Jo Milne suffers from Usher syndrome, a rare genetic condition which meant she has been deaf since birth and her eye sight has deteriorated to just a narrow tunnel of sight in front of my face that enables her to lip read.

But last year the 39-year-old had a risky operation to enable her to hear.

Her mother filmed the life-changing moment on camera, which subsequently went viral on the internet.

In her new book, Breaking The Silence by Jo Milne, the resilient woman puts into words what it felt like to come out of silence and to hear her mother's voice for the first time.

An extract is published in the Mail Online.

Jo had to wait one month after the operation to find out whether it had been a success and on the big day.

Sitting in Queen Elizabeth Hospital in Birmingham waiting to find out whether the high-risk operation has worked, Jo battles her anxieties that she might be left bitterly disappointed.

She also recalls growing up and how she was nearly hit by a car when she was a little girl because she couldn’t hear it coming, and how cruel children spat at her and bullied her on the bus because they knew she couldn't hear.

When she is called in and takes a seat opposite the audiologist, Louise, her nerves settle and her heart starts to thump less hard in her chest, she says.

Emotional: The long awaited moment Jo Milne had her cochlear implants switched on was an emotional rollercoaster (
Image:
Remayne Crossley)

Jo waits patiently as Louise attaches wires from Jo's new hearing aids to her computer then carries out the necessary technical adjustments, a drawn-out process that takes a couple of hours.

Jo is asked to press a button whenever she hears a sound, then press it again when it is comfortably loud.

Once that is completed, Louise turns to Jo and asks whether she is ready for the implants to be switched on.

"My heart leaps to my throat. This is it. Every hair on my body is standing up, a feeling like electricity is pulsing through me.

"There’s a tingling inside me, a ringing in my ears, my arms, my legs, like no sensation I’ve ever felt before," Jo says.

Louise asks Jo "Can you hear me?"

The first words she has heard in nearly 40 years.

Hearing words for the first time took some getting used to, but Jo says every nerve felt alive with the new sensation.

Jo then externalised the voice she has had in her head by speaking aloud.

Hearing her own voice, she I put her head into my lap and sobbed.

"It’s a big life-changing day," Louise tells Jo.

Resilient: Jo Milne is adjusting to her new life and is also raising money for the Hearing Fund UK (
Image:
Newcastle Chronicle)

After years of lip reading, Jo says her brain knew the shape and feel of spoken words even before she had even heard them.

But every day sounds - such as a ringing phone - were new to her and she had to process them.

After getting her implants, Jo immediately went to see a speech therapist at the hospital who gave her some words tests, which she successfully completed.

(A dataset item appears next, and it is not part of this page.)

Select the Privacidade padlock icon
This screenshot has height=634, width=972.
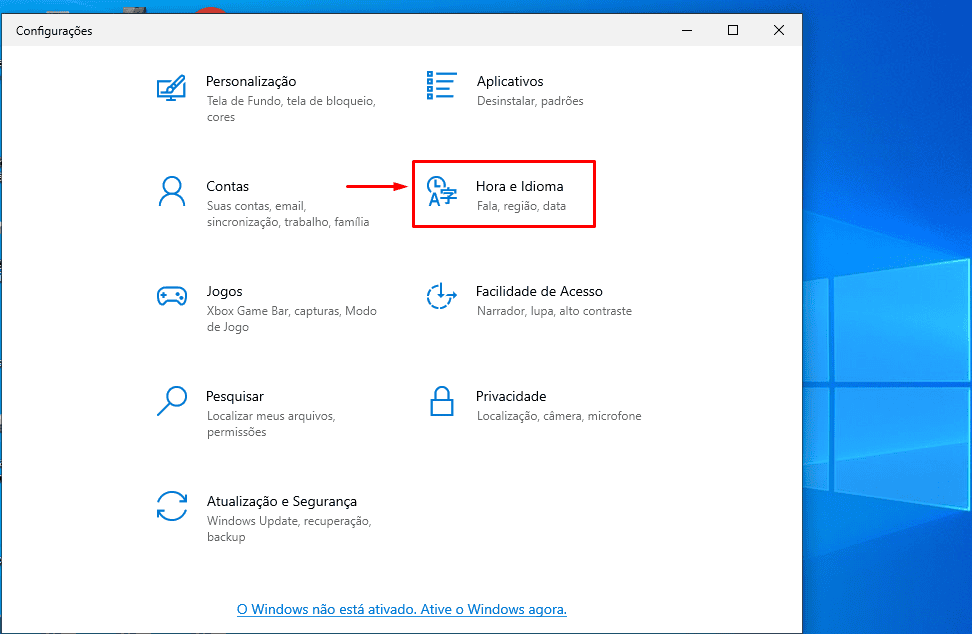[441, 401]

The therapist told her "you can hear".

And her mum burst into tears of joy.

Jo has since been getting used to lots of new sounds and says she has realised how noisy the world is.

She is experiencing new wonders, such as music, and not having to be looking at someone when she has a conversation, like she did when she was lip-reading.

She said last year after the operation: "The switch-on was the most emotional and overwhelming experience of my life and I’m still in shock now.

"I have to learn to recognise what these sounds are as I build a sound library in my brain.

“Hearing things for the first time is so emotional from the ping of a light switch to running water.

"I can’t stop crying and I can already foresee how it’s going to be life changing."

Breaking The Silence by Jo Milne, is published by Coronet on February 26, priced at £16.99.